All of lore.kernel.org
 help / color / mirror / Atom feed
From: Breno Leitao <leitao@debian.org>
To: Miaohe Lin <linmiaohe@huawei.com>,
	 Naoya Horiguchi <nao.horiguchi@gmail.com>,
	 Andrew Morton <akpm@linux-foundation.org>,
	Jonathan Corbet <corbet@lwn.net>,
	 Shuah Khan <skhan@linuxfoundation.org>,
	 David Hildenbrand <david@kernel.org>,
	Lorenzo Stoakes <ljs@kernel.org>,
	 Vlastimil Babka <vbabka@kernel.org>,
	Mike Rapoport <rppt@kernel.org>,
	 Suren Baghdasaryan <surenb@google.com>,
	Michal Hocko <mhocko@suse.com>,  Shuah Khan <shuah@kernel.org>,
	Steven Rostedt <rostedt@goodmis.org>,
	 Masami Hiramatsu <mhiramat@kernel.org>,
	 Mathieu Desnoyers <mathieu.desnoyers@efficios.com>,
	 "Liam R. Howlett" <liam@infradead.org>
Cc: linux-mm@kvack.org, linux-kernel@vger.kernel.org,
	 linux-doc@vger.kernel.org, linux-kselftest@vger.kernel.org,
	 Breno Leitao <leitao@debian.org>,
	linux-trace-kernel@vger.kernel.org,  kernel-team@meta.com,
	Lance Yang <lance.yang@linux.dev>
Subject: [PATCH v6 2/4] mm/memory-failure: classify get_any_page() failures by reason
Date: Mon, 11 May 2026 08:38:36 -0700	[thread overview]
Message-ID: <20260511-ecc_panic-v6-2-183012ba7d4b@debian.org> (raw)
In-Reply-To: <20260511-ecc_panic-v6-0-183012ba7d4b@debian.org>

When get_any_page() fails to grab a page reference, the *reason* it
failed is known at the call site but is not surfaced to callers: the
HWPoisonHandlable() rejection path (a stable kernel page hwpoison cannot
handle — slab, vmalloc, page tables, kernel stacks, ...) and the
page_count() / put_page race paths (a transient page-allocator lifecycle
race) all collapse to a single negative errno by the time
memory_failure() sees them. memory_failure() can only observe the
conflated result and reports both as MF_MSG_GET_HWPOISON.
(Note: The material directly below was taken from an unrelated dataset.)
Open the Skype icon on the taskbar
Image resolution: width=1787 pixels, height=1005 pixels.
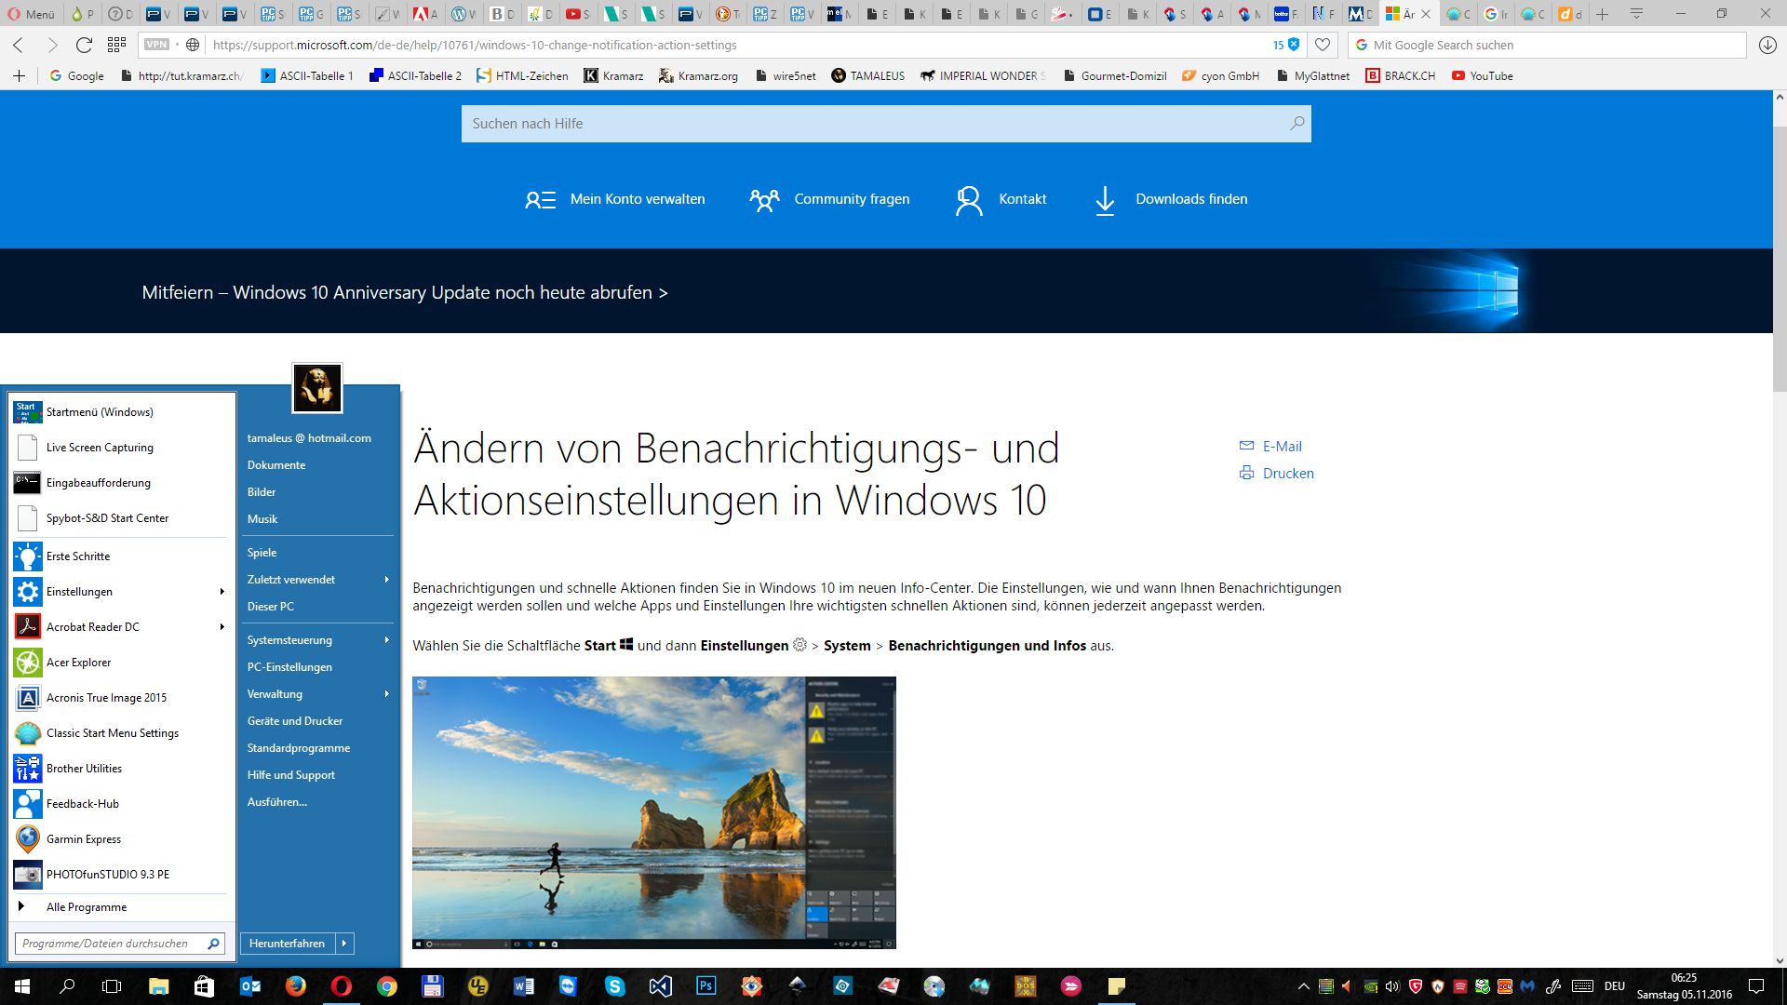[x=614, y=986]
Surface the diagnosis explicitly. Add an mf_get_page_status enum,
plumbed out through get_any_page() and get_hwpoison_page() (NULL is
accepted by callers that do not care — unpoison_memory() and
soft_offline_page() pass NULL). get_any_page() sets the status at the
moment it gives up:

  MF_GET_PAGE_UNHANDLABLE — HWPoisonHandlable() rejected the page
                            after retries.
  MF_GET_PAGE_RACE        — exhausted retries on a refcount /
                            lifecycle race with the allocator.

memory_failure() then promotes the unhandlable case to MF_MSG_KERNEL
alongside the existing PageReserved branch, and leaves the
transient-race case as MF_MSG_GET_HWPOISON. This forms the foundation
a later patch will rely on to decide whether an unrecoverable failure
should panic.

Drop the "reserved" qualifier from action_page_types[MF_MSG_KERNEL]
and the matching tracepoint string in MF_PAGE_TYPE: the enum value
now covers both PageReserved pages and unhandlable kernel pages
(slab, vmalloc, page tables, kernel stacks, ...), so "kernel page"
is the accurate label for both populations.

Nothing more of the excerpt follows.